The documentary suffers from a common problem with profiling original versions of familiar formats. What makes the original important is how many times it's been duplicated, and that makes watching it seem ordinary. You won't be startled by Francesa and Russo yelling at each other the way everyone assures you that you would have been in 1989, because so much sports radio followed in their footsteps that what they did seems routine. You've probably heard a million guys do this; it's hard to demonstrate in a documentary what was special about these guys doing it.

A side note: I host the podcast Pop Culture Happy Hour, and panelist Stephen Thompson and I sometimes record promos for the show together. When we do, we try to achieve a certain very high energy tone, which we refer to as the work of our talk-radio alter egos: Thompsy and The Animal. I am The Animal. So drive-time duos with one regular person and one loud person, which weren't invented by Francesa and Russo but are certainly personified by them, have infiltrated even our relatively sedate podcast.

But recognizing the influence of Mike and the Mad Dog on sports talk radio, which is the documentary's viewpoint, is only one piece of the story. Consider these elements: people who are themselves and yet not themselves, people adopting personas that are blown-up versions of who they really are, an audience that's attracted in part by conflict, regular characters who show up to be cut down to size (in this case, repeat callers who became well-known), and outsized admiration for "keeping it real" ... are you with me?

It's not just that this is an early example of a certain brand of sports talk. It's an early indicator of the same forces at work that would give us Survivor and, especially, shows like The View. Much of cable news, too.
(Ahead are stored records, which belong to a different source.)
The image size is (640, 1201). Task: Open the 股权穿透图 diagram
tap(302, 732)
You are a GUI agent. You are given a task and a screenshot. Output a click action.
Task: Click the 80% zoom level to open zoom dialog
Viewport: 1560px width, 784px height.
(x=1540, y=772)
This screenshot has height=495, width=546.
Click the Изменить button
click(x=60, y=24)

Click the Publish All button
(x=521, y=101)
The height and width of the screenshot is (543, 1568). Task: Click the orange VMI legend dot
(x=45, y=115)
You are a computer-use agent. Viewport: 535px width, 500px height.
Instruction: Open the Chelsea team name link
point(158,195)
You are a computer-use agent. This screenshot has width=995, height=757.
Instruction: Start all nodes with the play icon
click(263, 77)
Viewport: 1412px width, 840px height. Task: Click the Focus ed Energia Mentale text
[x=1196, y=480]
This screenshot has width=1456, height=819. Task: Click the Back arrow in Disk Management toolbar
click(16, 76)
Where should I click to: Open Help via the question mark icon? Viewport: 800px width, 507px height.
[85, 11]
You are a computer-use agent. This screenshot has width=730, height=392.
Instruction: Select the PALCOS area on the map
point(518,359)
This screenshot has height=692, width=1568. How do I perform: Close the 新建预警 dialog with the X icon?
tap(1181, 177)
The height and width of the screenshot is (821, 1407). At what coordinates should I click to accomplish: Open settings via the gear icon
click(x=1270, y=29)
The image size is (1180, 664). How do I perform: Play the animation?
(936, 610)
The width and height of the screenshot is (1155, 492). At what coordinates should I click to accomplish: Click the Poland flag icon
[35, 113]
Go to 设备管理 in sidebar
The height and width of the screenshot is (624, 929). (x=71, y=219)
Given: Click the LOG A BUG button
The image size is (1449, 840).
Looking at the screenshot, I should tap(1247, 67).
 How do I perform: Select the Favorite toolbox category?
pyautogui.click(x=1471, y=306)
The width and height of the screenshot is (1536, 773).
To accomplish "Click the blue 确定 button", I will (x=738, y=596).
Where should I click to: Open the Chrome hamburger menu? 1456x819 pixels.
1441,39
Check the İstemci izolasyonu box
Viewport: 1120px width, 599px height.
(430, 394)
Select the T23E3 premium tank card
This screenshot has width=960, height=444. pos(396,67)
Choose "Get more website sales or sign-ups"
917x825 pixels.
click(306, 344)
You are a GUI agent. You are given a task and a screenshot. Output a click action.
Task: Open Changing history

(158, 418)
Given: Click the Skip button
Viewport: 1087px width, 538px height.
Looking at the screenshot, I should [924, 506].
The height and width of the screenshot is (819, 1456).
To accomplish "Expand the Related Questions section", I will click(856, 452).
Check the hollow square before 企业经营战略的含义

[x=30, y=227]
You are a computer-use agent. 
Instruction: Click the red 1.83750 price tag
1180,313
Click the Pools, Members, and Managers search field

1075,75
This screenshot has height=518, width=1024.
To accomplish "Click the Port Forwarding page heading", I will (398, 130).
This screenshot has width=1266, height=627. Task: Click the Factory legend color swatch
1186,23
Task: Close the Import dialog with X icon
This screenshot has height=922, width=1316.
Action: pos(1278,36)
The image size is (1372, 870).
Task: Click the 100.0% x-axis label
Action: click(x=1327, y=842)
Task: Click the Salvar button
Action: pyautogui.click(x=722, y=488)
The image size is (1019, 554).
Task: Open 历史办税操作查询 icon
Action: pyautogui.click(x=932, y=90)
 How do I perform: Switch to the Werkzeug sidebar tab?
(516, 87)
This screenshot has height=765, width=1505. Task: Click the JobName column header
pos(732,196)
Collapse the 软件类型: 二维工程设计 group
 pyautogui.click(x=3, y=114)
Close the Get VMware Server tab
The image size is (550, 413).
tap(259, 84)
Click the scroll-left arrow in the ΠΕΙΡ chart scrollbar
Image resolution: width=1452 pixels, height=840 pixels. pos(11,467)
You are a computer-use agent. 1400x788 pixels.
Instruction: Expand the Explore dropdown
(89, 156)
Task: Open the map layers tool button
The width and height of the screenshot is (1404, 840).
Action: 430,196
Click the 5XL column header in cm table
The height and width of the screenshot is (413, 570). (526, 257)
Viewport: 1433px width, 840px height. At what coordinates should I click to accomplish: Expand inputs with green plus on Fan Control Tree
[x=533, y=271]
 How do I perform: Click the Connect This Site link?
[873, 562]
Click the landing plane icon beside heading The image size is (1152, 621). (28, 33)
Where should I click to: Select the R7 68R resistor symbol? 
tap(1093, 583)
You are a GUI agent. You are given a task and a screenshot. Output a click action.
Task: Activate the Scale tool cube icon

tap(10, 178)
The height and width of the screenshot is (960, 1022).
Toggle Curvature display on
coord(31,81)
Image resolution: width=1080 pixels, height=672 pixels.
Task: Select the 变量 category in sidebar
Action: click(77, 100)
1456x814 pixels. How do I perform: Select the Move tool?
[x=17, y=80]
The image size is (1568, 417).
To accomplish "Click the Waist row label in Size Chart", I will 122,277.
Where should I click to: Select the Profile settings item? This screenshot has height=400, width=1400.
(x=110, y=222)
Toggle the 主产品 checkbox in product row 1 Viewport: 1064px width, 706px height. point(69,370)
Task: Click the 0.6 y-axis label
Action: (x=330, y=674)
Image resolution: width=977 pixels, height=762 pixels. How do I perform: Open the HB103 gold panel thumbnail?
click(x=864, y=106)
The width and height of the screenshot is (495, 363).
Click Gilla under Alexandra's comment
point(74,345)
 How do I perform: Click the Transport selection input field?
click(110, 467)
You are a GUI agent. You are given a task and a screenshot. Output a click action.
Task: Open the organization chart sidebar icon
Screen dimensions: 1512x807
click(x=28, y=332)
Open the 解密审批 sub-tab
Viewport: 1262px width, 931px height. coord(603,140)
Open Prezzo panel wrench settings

If you ever watch the panel shows that happen before and during football broadcasts, you know that they're just The View with men instead of women. It's just opinionated people being opinionated. Knowledgeable, sure, but primarily prone to bickering. And on ESPN, you can find plenty more programming that amounts to The Yelling Show, brought to you by Dudes Yelling.

Things tend to resemble other things across disciplines and formats, and the fact that WFAN struck gold by having a couple of men yell at each other for entertainment purposes is not unrelated to the fact that there are now, a couple of decades later, entire industries built on people yelling at each other. Watch this documentary, and think about what kept people tuning in, and see whether it's really that mystifying that Real Housewives shows came about.

Sports fandom tends to evade analysis as the analog to other kinds of fandom that it really is. I'm hardly the first to point it out, but people invest in plots they're not part of, they dress up, they yell and scream, and they ship — I mean, follow — key rivalries. It's also fascinating that Francesa and Russo are analyzed in the documentary in terms of their level of New York-ness, over and over. They're so New York, they get New York, they feel like New York, they sound like New York — in a documentary in which vanishingly few people who aren't white guys even poke their heads out. It would have been interesting to hear more consideration of who this constituency really was and is, since it wasn't exactly "New York."

At a brisk hour, Mike And The Mad Dog provides a peek at a particular New York subculture — local talk radio in general and local sports talk in particular — that's probably more influential than it's often given credit for. That's in part because it spawned so many sports shows, but it might be equally because it contributed to the atmosphere that feeds a lot of shows with nothing to do with sports at all.

"Mike And The Mad Dog" airs Thursday night on ESPN.